### 依頼内容
VPNの解説文から、「まず、VPNはユーザーがイン」から「ように見えるようになります。」までの部分を、両端の語句も含めて一字一句そのまま書き写してください。

### 表示本文

____

VPNとは?- VPNについて学ぼう

仮想プライベートネットワーク(VPN)は、ユーザーの実際のIPアドレスを外部から見えないように隠し、インターネットにアクセスする際に安全で暗号化されたトンネルを構築することによって、ユーザーのオンライン上での活動やプライバシーを保護します。これにより、見知らぬ第三者がユーザーのインターネット上での行動を監視し、データを盗むことをより困難にします。

VPNを使用することでどんなメリットがあるのかを知るためにも、まずは「バーチャル」「プライベート」「ネットワーク」という言葉を理解する必要があります。VPNは、デジタルサービスなので「バーチャル」といえます。従って、利用する際にハードウェアやケーブルは必要ありません。

VPNは接続を暗号化するので、ユーザーの個人情報などの「プライベート」を安全に保つことができます。また、暗号化されることにより、匿名でインターネットにアクセスすることが可能なので、政府機関やインターネットサービスプロバイダー(ISP)、サイバー犯罪者、およびその他の第三者は、ユーザーのデータにアクセスすることはできません。最後にVPNを使用することで、「ネットワーク」上でユーザーがお使いのデバイスやVPNサーバー、インターネット間の安全な接続を確立することを可能にします。

しかし、VPNについて知っておくべきことは、他にもまだあります。こちらの記事では、VPNに関する様々な点を深く掘り下げていきます。

VPNの歴史

ARPANET (Advanced Research Projects Agency Network)は、アメリカ国防総省 (DOD) が作成したインターネットのプロトタイプですが、立ち上げ後に専門家はVPNの必要性を感じました。同時にTCP/IP (Transfer Control Protocol/Internet Protocol) の開発にも影響を与えました。TCP/IPプロトコルは、リンク、インターネット、トランスポート、アプリケーションの4つの段階があります。

インターネットに関しては、ローカルのネットワークやデバイスがグローバルネットワークに接続する場合、漏洩の危険があることが明らかになりました。さらに第三者がネットワークを使用して、デバイスにアクセスすることができるため、サイバーセキュリティ上の懸念も生まれました。

そこで、1993年にコロンビア大学とAT&Tベル研究所の研究者が、最初のVPNであるソフトウェアIP暗号化プロトコル(swIPe)を開発しました。さらにVPN技術は、1994年にWei Xu、1996年にGurdeep Singh-Pallによってそれぞれ生み出されました。PPTP(Peer-to-Peer Tunneling Protocol)はマイクロソフト社の社員であったSingh-Pallが開発し、IPSecはXuが開発しました。その後、VPNは2000年代前半に企業や政府で広く採用され、2010年代半ばからは一般的に個人でも利用するようになりました。

VPNの使用用途

まず、VPNはユーザーがインターネット上でオンライン検索、アップロード、およびダウンロードを行なう際のトラフィック(通信)をISPに送信する前にサーバーを経由して送信します。その結果、ユーザーのデータがインターネットに送信される際にユーザーのデバイスではなく、あたかもVPNサーバーから発信されたかのように見えるようになります。

____

### データ部
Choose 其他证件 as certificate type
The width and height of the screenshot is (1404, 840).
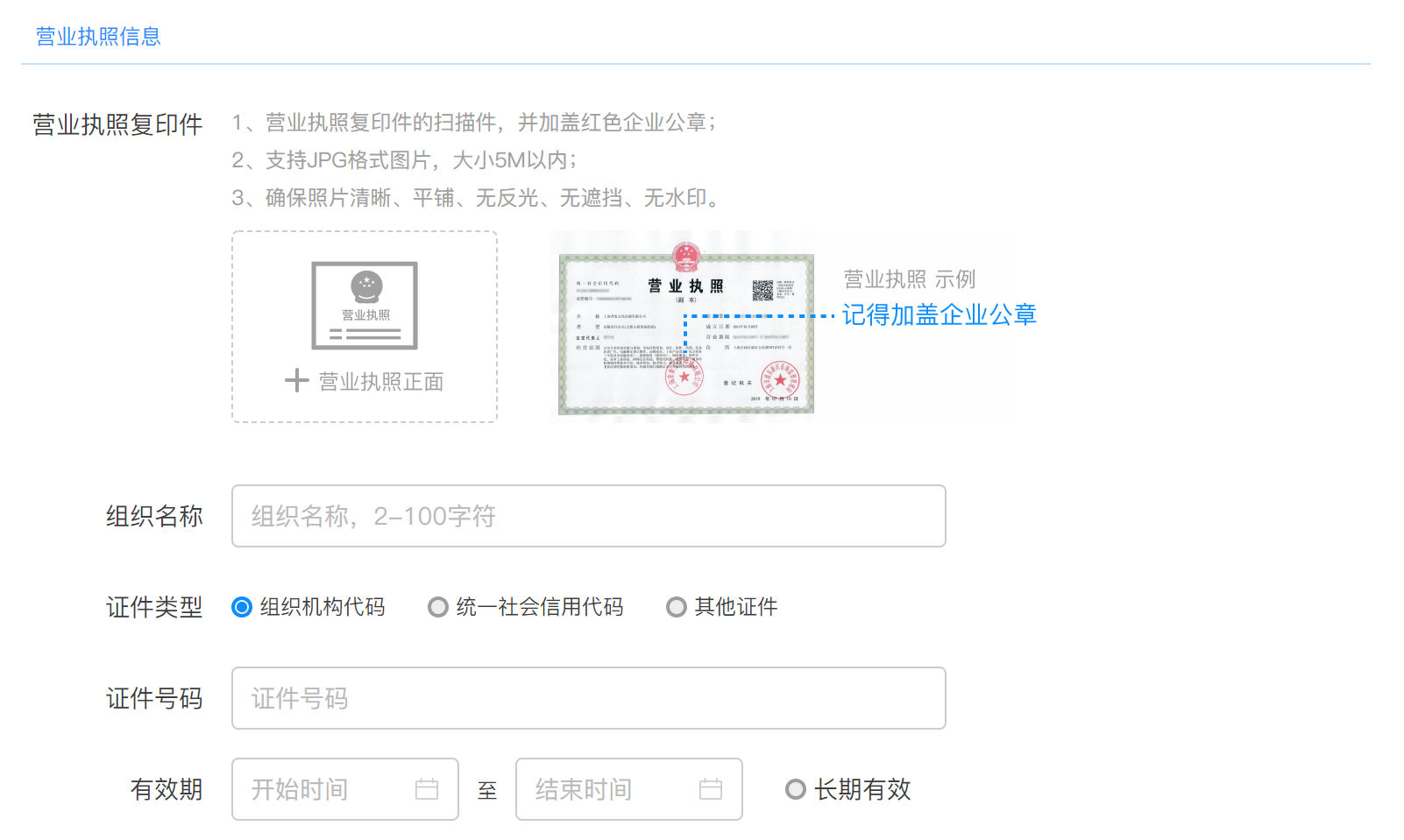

____

### 回答
まず、VPNはユーザーがインターネット上でオンライン検索、アップロード、およびダウンロードを行なう際のトラフィック(通信)をISPに送信する前にサーバーを経由して送信します。その結果、ユーザーのデータがインターネットに送信される際にユーザーのデバイスではなく、あたかもVPNサーバーから発信されたかのように見えるようになります。